Date of Award

Fall 12-16-2022

Level of Access Assigned by Author

Open-Access Thesis

Degree Name

Master of Science (MS)


Forest Resources


Shawn Fraver

Second Committee Member

Jodi Forrester

Third Committee Member

Ivan Fernandez


As the climate changes, understanding the sources and sinks of greenhouse gases such as carbon dioxide (CO2) is increasingly important. However, several components of the carbon cycle within forests remain poorly understood. For example, knowledge gaps exist in our understanding of CO2 emissions from coarse woody material (CWM; logs and stumps), including how emissions change over time, how they are influenced by environmental variables, and how they compare to soil and ecosystem-level CO2 emissions.

To fill these knowledge gaps, we examined CO2 emissions from CWM at three sites. We sampled 18 red spruce (Picea rubens) stumps in a 32-year chronosequence of stumps (i.e., 0, 2, 4, 8, 23, and 32 years since harvest) at the Penobscot Experimental Forest (PEF) in central Maine; we sampled 12 sugar maple (Acer saccharum) logs in four harvesting treatments (small gap, large gap, thinned matrix, and unharvested control) at Dartmouth College’s Second College Grant (SCG) in northern New Hampshire; and we sampled 13 red spruce logs within the footprint of an eddy-flux tower measuring ecosystem-level fluxes at the Howland Research Forest in central Maine. At all of these sites, we sampled CO2 emissions using closed chambers fitted onto each piece of CWM, with repeated measurements taken with a Li-Cor LI-830 gas analyzer from May to November.

Our findings from stumps at the PEF suggest low initial CO2 flux rates (3.2 μmol CO2 m-2 s-1 at year 0) followed by a rapid increase, peaking 8 years post-harvest (24.3 μmol CO2 m-2 s-1) followed in turn by a decrease to very low rates by years 23 and 32 (1.4 and 1.7 μmol CO2 m-2 s-1, respectively). In the harvested treatments at the SCG, we found that CO2 emissions were highest for logs in small (31.8 ± 20.4 μmol CO2 m-3 s-1) and large gaps (29.6 ± 24.4 μmol CO2 m-3 s-1) compared to those in control (13.9 ± 8.3 μmol CO2 m-3 s-1) and thinned matrix (13.6 ± 8.0 μmol CO2 m-3 s-1) treatments. In this system, log CO2 flux rates increased with temperature; CO2 emissions increased throughout the day and generally peaked at about 13:00; and flux rates varied significantly within a log.

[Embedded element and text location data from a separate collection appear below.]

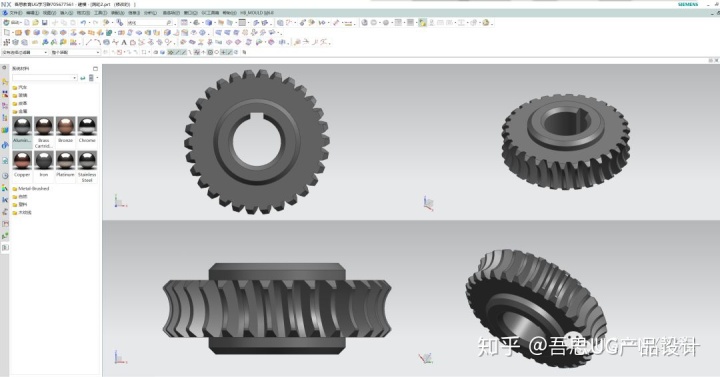Select the Line sketch tool
The width and height of the screenshot is (720, 377).
(x=89, y=42)
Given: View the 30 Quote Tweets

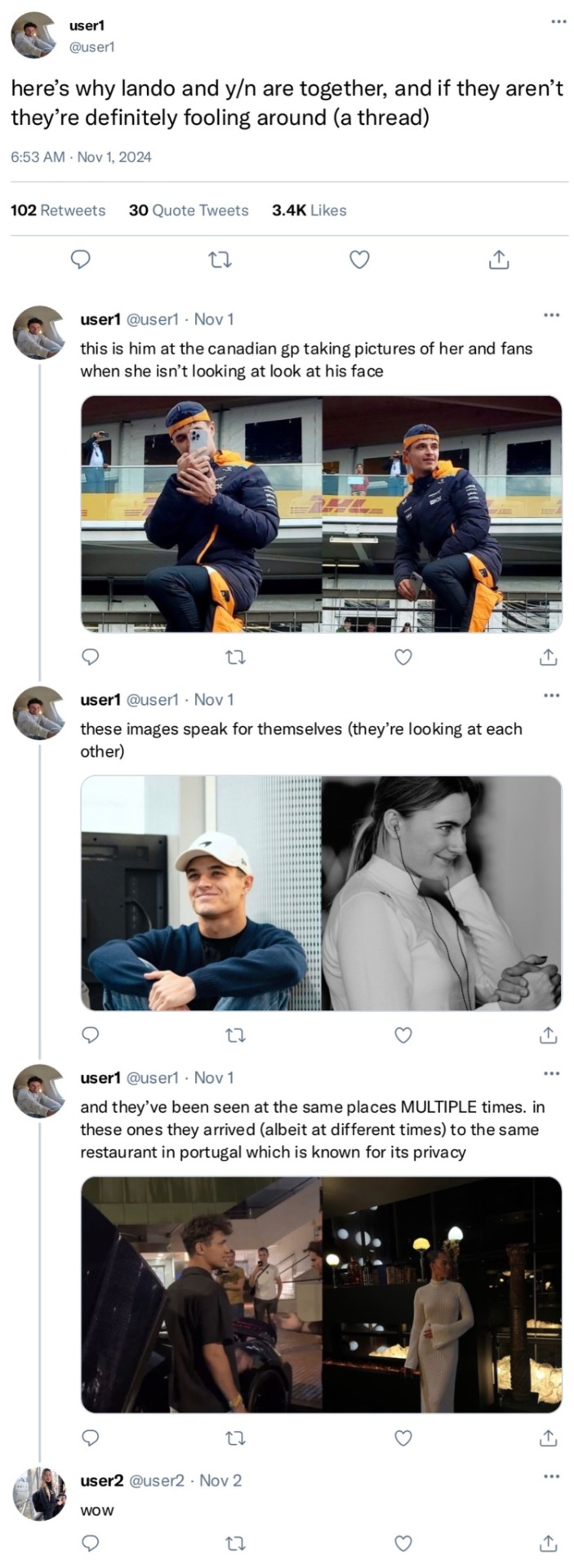Looking at the screenshot, I should click(189, 210).
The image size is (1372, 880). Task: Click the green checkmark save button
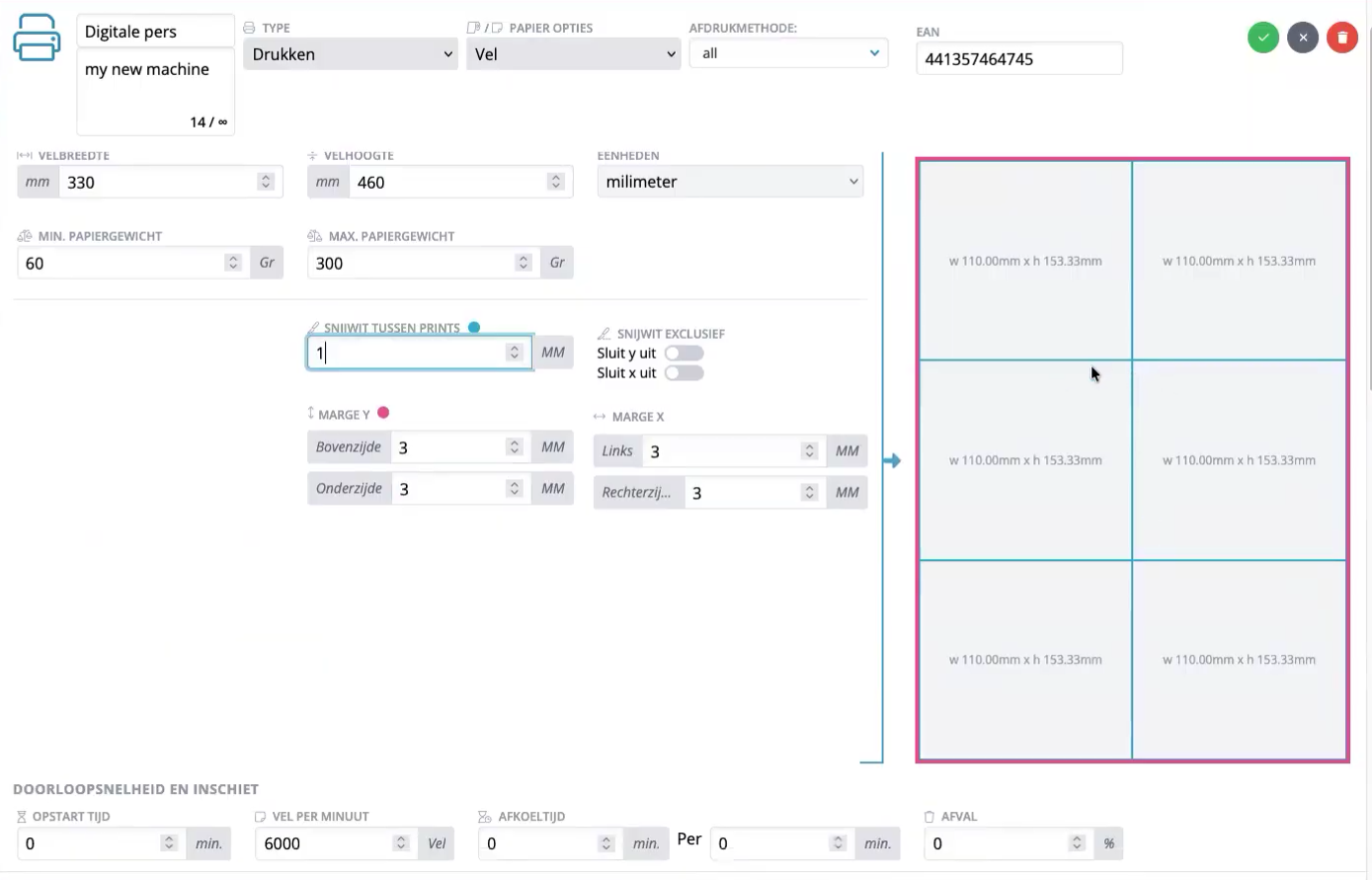(x=1262, y=38)
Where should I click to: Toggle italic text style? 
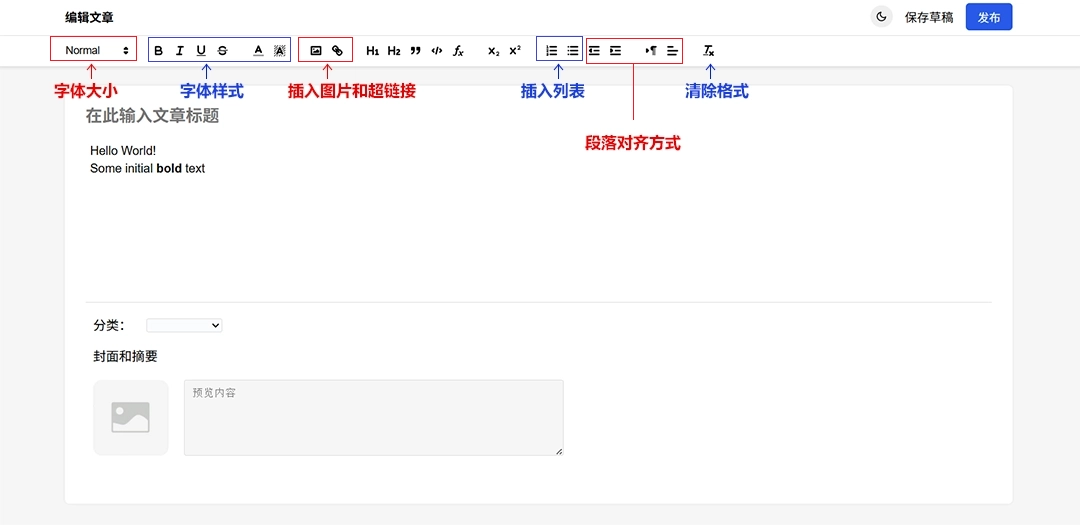coord(180,50)
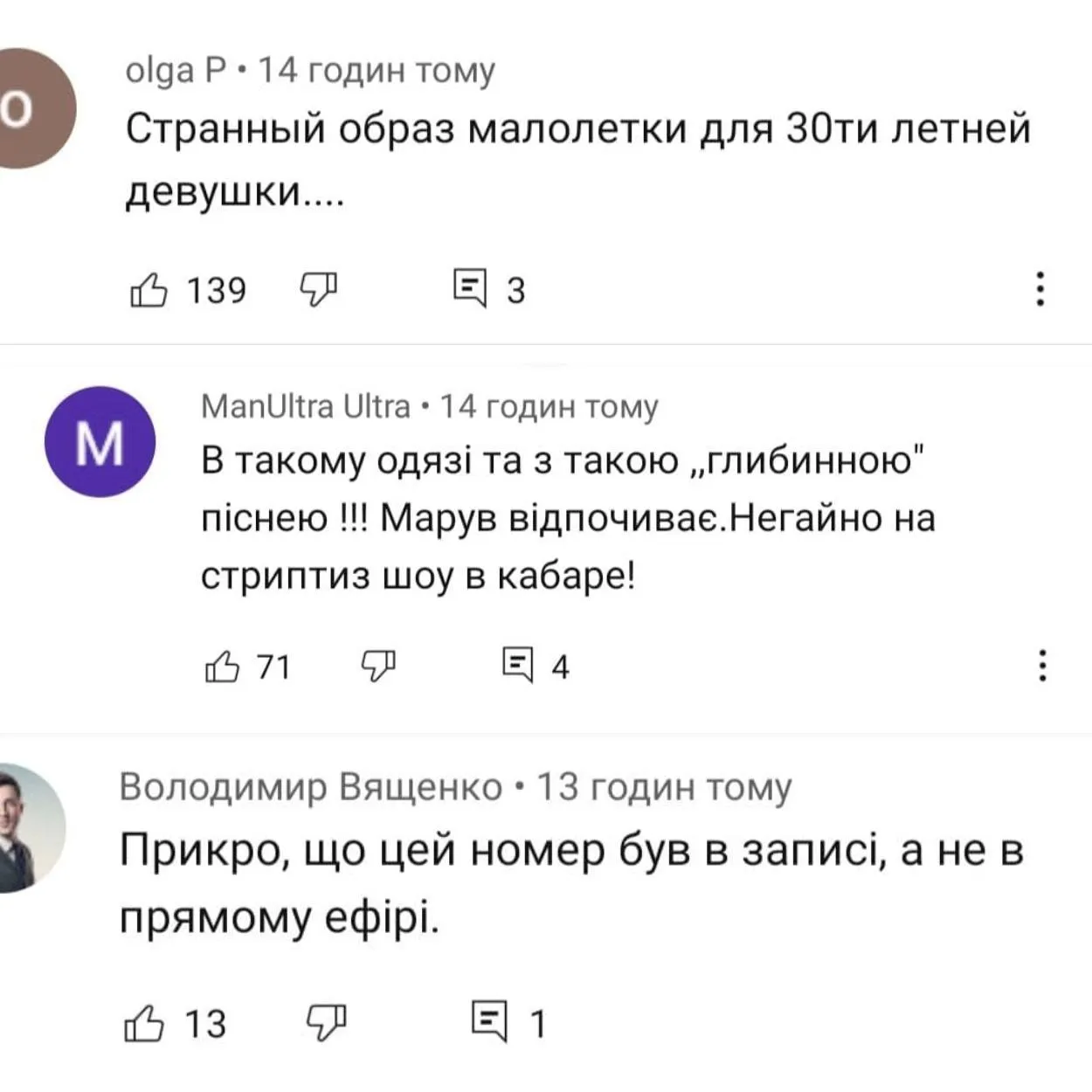Click the comment text about стриптиз шоу
This screenshot has height=1092, width=1092.
[568, 518]
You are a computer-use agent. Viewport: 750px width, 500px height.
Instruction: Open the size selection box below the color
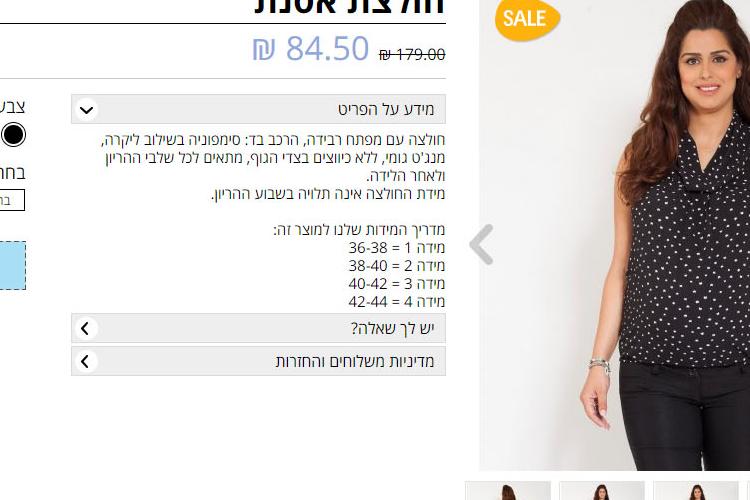pos(11,200)
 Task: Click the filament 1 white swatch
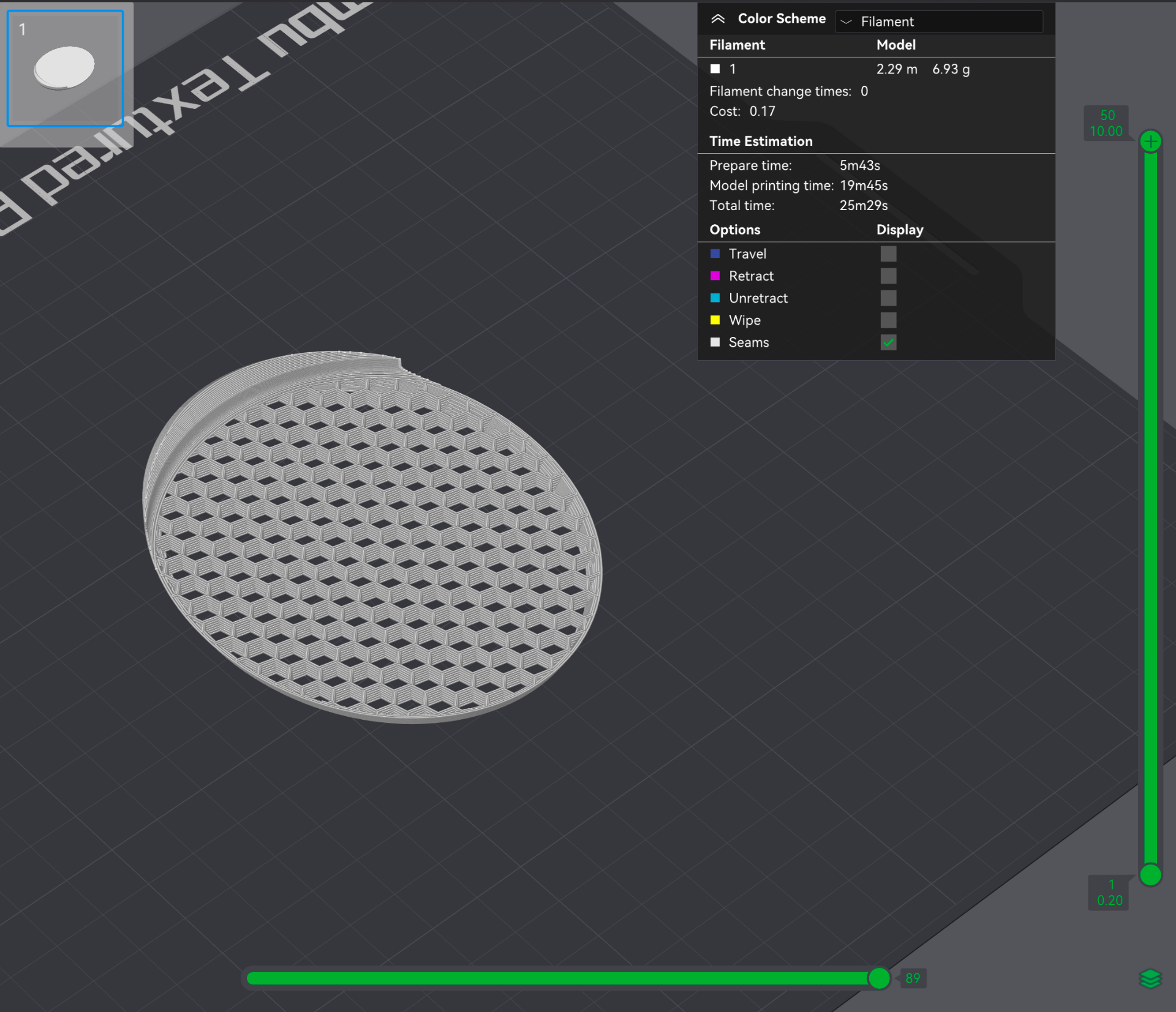point(715,69)
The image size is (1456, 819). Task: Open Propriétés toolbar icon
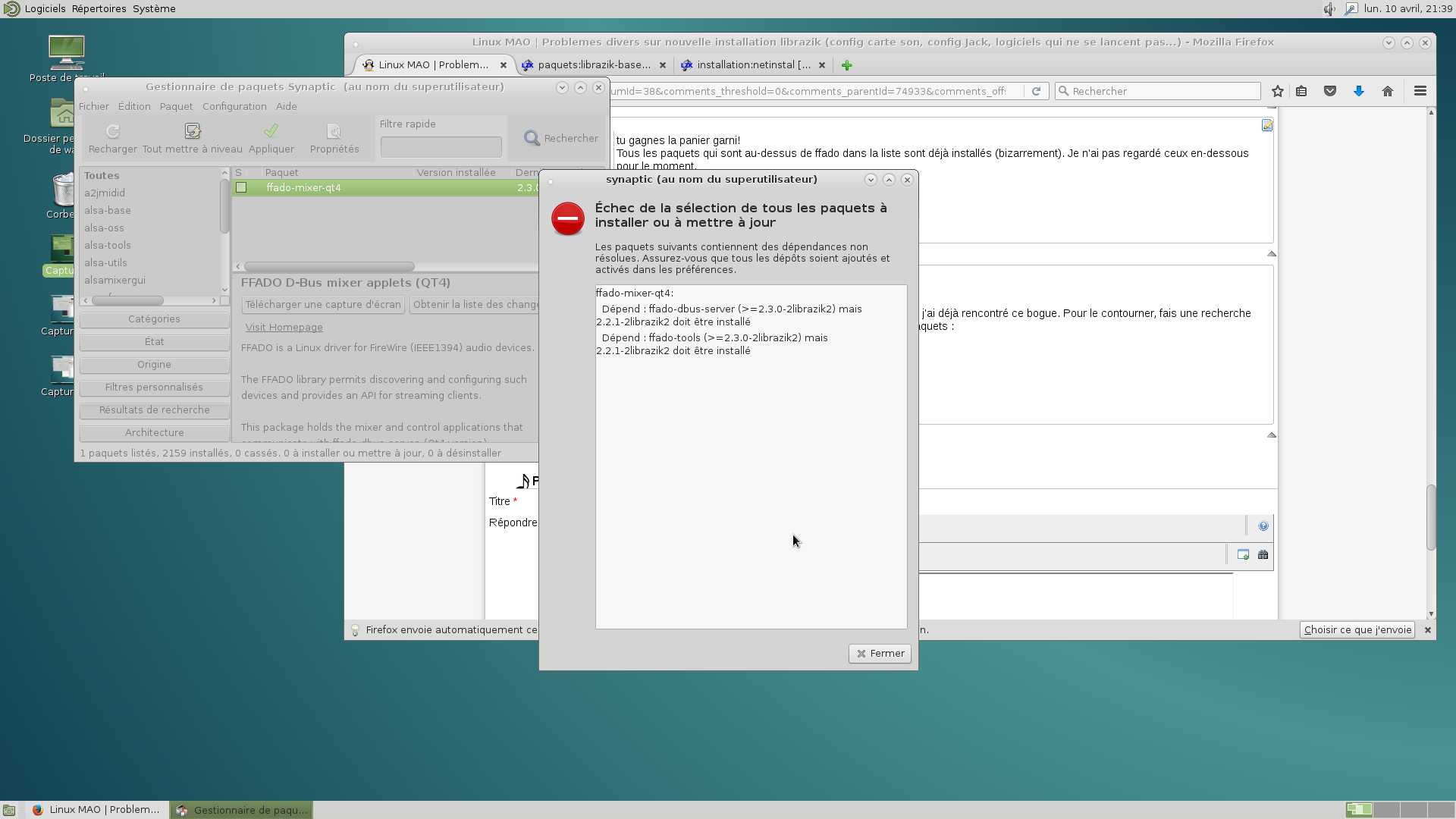tap(334, 131)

Finally, at the Howland Research Forest in central Maine, we found that when scaled up, logs emitted about 8.00 ± 1.09 g C m-2 yr-1, and stumps emitted about 0.115 ± 0.024 g C m-2 yr-1. In total, CO2 emissions from CWM contributed to about 0.72% of total ecosystem-level respiration and about 0.99% of previously measured soil emissions at the Howland Research Forest.

At two of our sites (SCG and Howland) we found that CO2 fluxes from CWM increased with increasing temperatures, and at Howland they increased with soil moisture as well. These results provide insight into the many factors influencing CO2 emissions from CWM. Our results may be important to consider for forest practitioners, who are increasingly interested in carbon management. In addition, our results can aid in the calibration of forest carbon models, and overall they improve our understanding of forest carbon dynamics.